Insects Can be Kept at Bay Using These Tips: Summertime means increased bug activity. Here are simple things to do to keep unwanted guests outside, says Scott Preller.
Jun 28, 2015 12:49PM
● By Scott Preller
Bugs can be helpful to our environment, but can cause us a great deal of concern, as well. Some serve very little to no benefit, like roaches or crickets, while others can actually help decrease other pests around the home, like spiders and scorpions. Although there can be some drawbacks to those, there are others that are beneficial with very minimal downsides, such as tarantulas and praying mantis.
Some things to think about in addressing a pest situation are the landscaping, where things are stored inside and outside of the home (like cardboard boxes versus plastic totes) and personal habits, because those can all can have an impact on what and how many bugs are seen around the house.

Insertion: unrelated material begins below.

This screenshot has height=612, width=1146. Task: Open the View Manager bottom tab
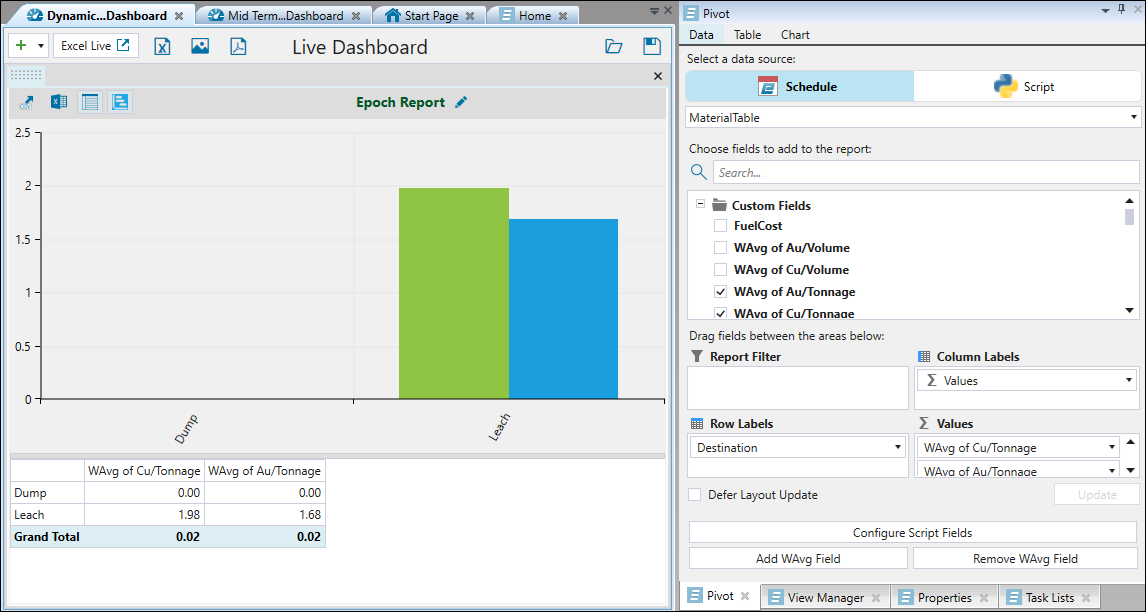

Summertime is definitely an increased bug activity time, but there are things we can do to reduce the pest impact, such as placing potted plants up on stands to eliminate hiding places for bugs; helping water evaporate more quickly; and allowing predators such as lizards and birds access to places where bugs may try to hide. If gardening and composting, keeping the compost as far away from the house as possible helps immensely, as does having a composter that is raised off the ground, or having one that is easily maintained by just rolling or turning the barrel.
Inside the home, there are several easy things to consider in helping reduce pests. For starters, look at the doors. Checking the weatherstripping and thresholds can make a big impact, especially at the bottom of the door. Lie on the floor with the lights inside off and the screen door open, if there is one, during the daytime and see if there’s light coming in. If there is, fix it. When light is coming in during the day, it means it’s also going out at night when the lights are on, which invites critters in. Similarly, if there are drains in the house that aren’t being utilized on a regular basis, that’s a great place for life forms to enter from the sewer or septic system. Plugging the drain doesn’t always solve the problem, because most sinks or tubs have overflow drains that go to the same place as the main drain. Water acts as a natural barrier to keep pests and sewer and septic smells out.